Assessment 2
- In Module 1 you were introduced to the idea of marginal analysis. In Module 2 you learned about the model of supply and demand in various markets (product, labor, financial). How do buyers make decisions “at the margin” when considering whether to trade money for what the seller is selling? How do sellers make decisions at the margin when considering whether to sell what they have for money? Make sure to recall how people make decisions at the margin, and consider connecting your answer to the concept of consumer surplus, producer surplus, and opportunity costs.
- Give a realistic and unique example of how equilibrium prices (p*) and equilibrium quantity (q*) are re-established after the puncturing of equilibrium (i.e., the demand and/or supply curve shift). Explain what would cause one or both of the curves to shift, if this would create a surplus or shortage, and the ensuing pressure this would have on prices and quantity purchased/sold to change as a result. Make sure to accurately discuss changes in quantity supplied or demanded vs. changes in supply or demand.
- Give a unique (realistic or fictional) example of the government interfering in a market to institute a price control (price ceiling or price floor). Explain the government’s goal with implementing the price control. Explain who is likely to benefit and who is likely to lose, including reference to deadweight loss. What suggestion would you make instead of a price control that will help meet the government’s goal with less negative impact (explain the economic impact this has in the market)?
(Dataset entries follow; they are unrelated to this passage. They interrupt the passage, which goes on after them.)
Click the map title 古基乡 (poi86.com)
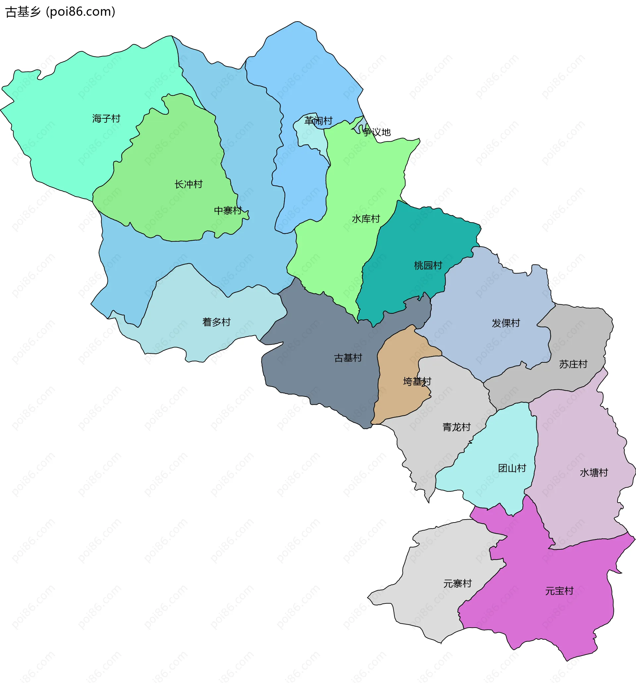coord(60,12)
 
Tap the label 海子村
coord(106,118)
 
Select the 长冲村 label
coord(188,184)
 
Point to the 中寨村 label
coord(228,210)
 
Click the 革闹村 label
coord(319,121)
- Answer the thematic question of the module: How are people’s lives impacted by markets? Using multiple economic concepts explored in this module, illustrate the various ways that markets impact people’s lives (including product, labor, and financial markets).
- Using recent data gathered through news sources or governmental websites, describe the United States’ economy as it currently stands (i.e., data that has been reported within the last year, preferably sooner). Make sure to give information that addresses all major areas of the module: GDP, GDP growth, labor productivity, unemployment, and the inflation rate. As you are reporting these numbers and citing your sources, make sure to explain what these statistics mean and how they are calculated.
- Given the statistical data you shared in your response to question one, answer the thematic question of the module: How well is the economy doing? Make sure to address both positive indicators and negative indicators as you see in the data. Give historical comparisons (from the textbook chapters or other sources) when appropriate that helps put these numbers into context. How might an “average” person in this economy be experiencing it?
- American writer and humorist Mark Twain was quoted as saying “There are three kinds of lies: lies, damned lies, and statistics”. Using some examples learned in this module, illustrate what Twain might have meant if he applied his saying to Macroeconomic statistics. In what ways can these statistics be misleading outside of context, or even counterintuitive? In what way may focusing on these statistics miss what we truly care about?
- Question 8 has two parts:- Give an example (real or fictional) of a news event that would shift aggregate demand, ceteris paribus. In the interim between just before the event occurring to its final outcome (in the short run), describe what is happening to real GDP, the unemployment rate, and the inflation rate.
 
- Give an example (real or fictional) of a news event that would shift the aggregate supply curve in the short-run, ceteris paribus. In the interim between just before the event occured to its final outcome, describe what is happening to real GDP, the unemployment rate, and the inflation rate in the short-run.
- Assume the economy has entered a recessionary gap, such that the current real GDP produced is below the economy’s potential and that cyclical unemployment is positive. How will the economy recover back to its potential? Explain how your answer differs between the Keynesian perspective and the Neoclassical perspective. From each perspective, explain how active (if at all) the government should be in using policy tools to help the economy improve.
- Answer the thematic question of the module: How does the economy change over time? Use the tools of the AD/AS model to explain key relationships between real GDP, unemployment, and the price level (inflation rate) as discussed in this module. Does it matter if our timeframe for analysis is the short-run or the long-run? Explain.